Claudio de Moura Castro

A mediocridade histórica da educação brasileira

Alguns acham que nossa educação mergulha cada vez mais em um poço sem fundo.

Que está em um poço, concordamos. Mas está assim desde sempre e, nos últimos anos,

começa a fazer força para sair. Essa diferença de interpretação é essencial.

Precisamos saber o que começamos a fazer certo e onde devemos melhorar. Portanto,

vale a pena rememorar os nossos magros sucessos.

Depois de séculos de atraso, mesmo com relação a nossos vizinhos de continente,

conseguimos botar toda a meninada na escola. Não houve aí nenhuma inovação, apenas

um pouquinho mais de força para nos igualarmos ao resto dos latino-americanos.

Mas fizemos algumas coisas interessantes e criativas Dentre o que fizemos bem, destacaria a gigantesca máquina de avaliação. Vai do

segundo ano inicial até ao doutorado, passando pelo IDEB e pelo ENADE (ameaçado,

mas hoje robusto).

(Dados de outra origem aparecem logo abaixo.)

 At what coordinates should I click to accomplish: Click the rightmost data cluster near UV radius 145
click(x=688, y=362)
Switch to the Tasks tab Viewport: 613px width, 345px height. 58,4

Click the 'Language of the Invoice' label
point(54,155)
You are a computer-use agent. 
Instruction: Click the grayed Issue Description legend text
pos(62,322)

Há programas de avaliação no governo federal e em seis estados. O

desenvolvimento e aplicação dos testes estão distribuídos em universidades e setor

privado. Não há outro país no mundo com um sistema tão abrangente (e tecnicamente

sério).

Temos uma pós-graduação vigorosa e altamente produtiva. De zero publicações

internacionais, na década de 1950, passamos ao 13º lugar em produção científica

mundial. Além disso, nossos mestres e doutores abastecem amplamente o crescimento

do ensino superior.

O setor privado mostrou criatividade e iniciativa

Quando perguntamos o que o Brasil fez de diferente e que pode servir de exemplo para

outros países, despontam algumas iniciativas do setor privado.

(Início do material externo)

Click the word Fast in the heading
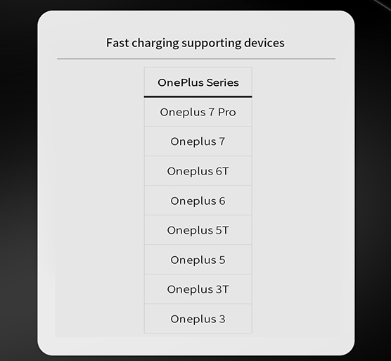This screenshot has height=361, width=391. tap(117, 43)
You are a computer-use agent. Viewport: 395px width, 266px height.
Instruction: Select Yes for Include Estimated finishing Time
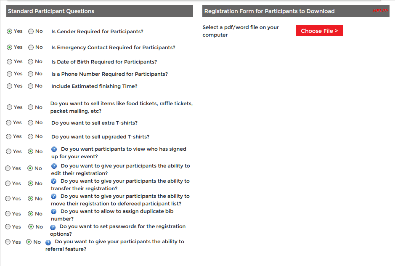[x=9, y=86]
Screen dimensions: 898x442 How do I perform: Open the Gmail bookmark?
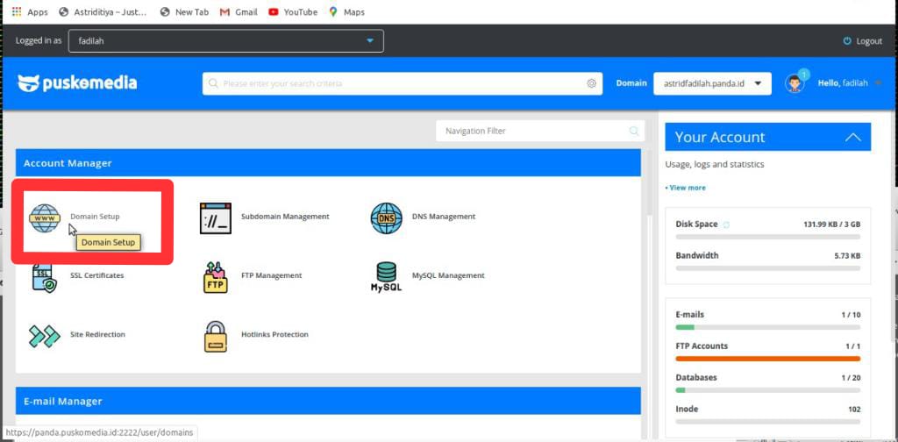pos(239,12)
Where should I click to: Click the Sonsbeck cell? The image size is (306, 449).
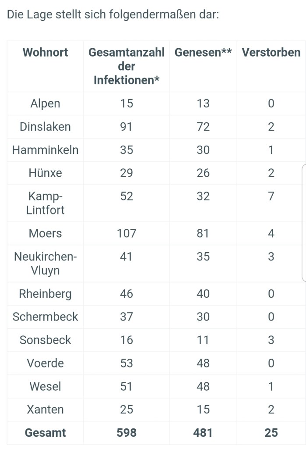point(45,340)
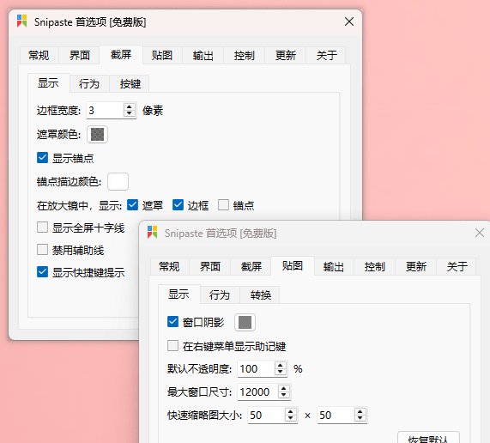
Task: Disable the 窗口阴影 checkbox
Action: [172, 322]
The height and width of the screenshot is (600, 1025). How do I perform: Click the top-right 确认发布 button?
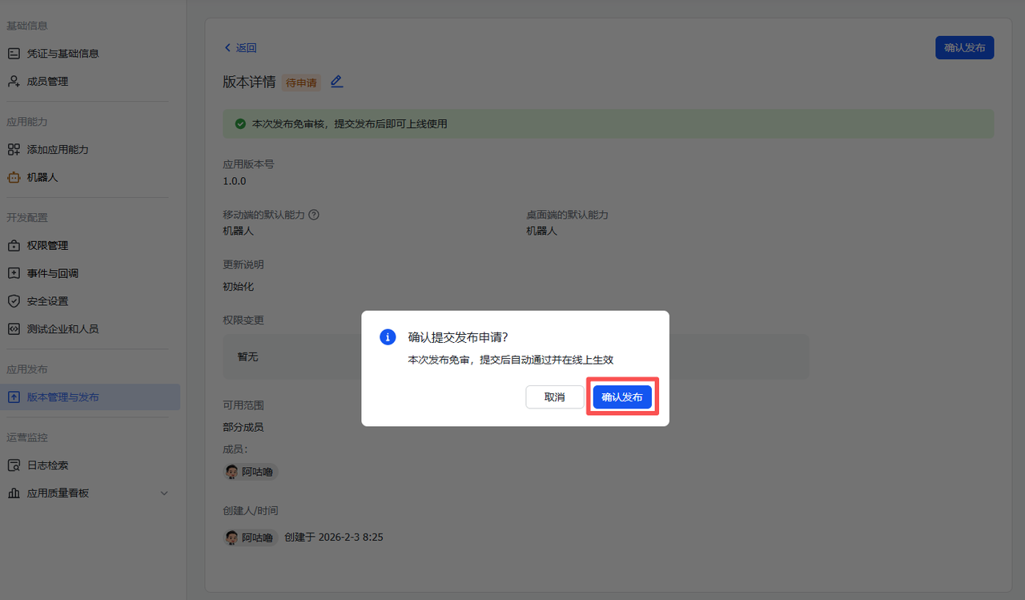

A mais antiga e destacada é o SENAI (e o restante do Sistema S). Graças a uma

execução privada e fundos públicos (no caso, o tributo sobre a folha de pagamentos), o

Brasil tem o melhor sistema de formação profissional do Terceiro Mundo. Mas é mais

do que isso, tem estado dentre os três melhores na competição do World Skills, uma

espécie de Copa do Mundo da Formação Profissional.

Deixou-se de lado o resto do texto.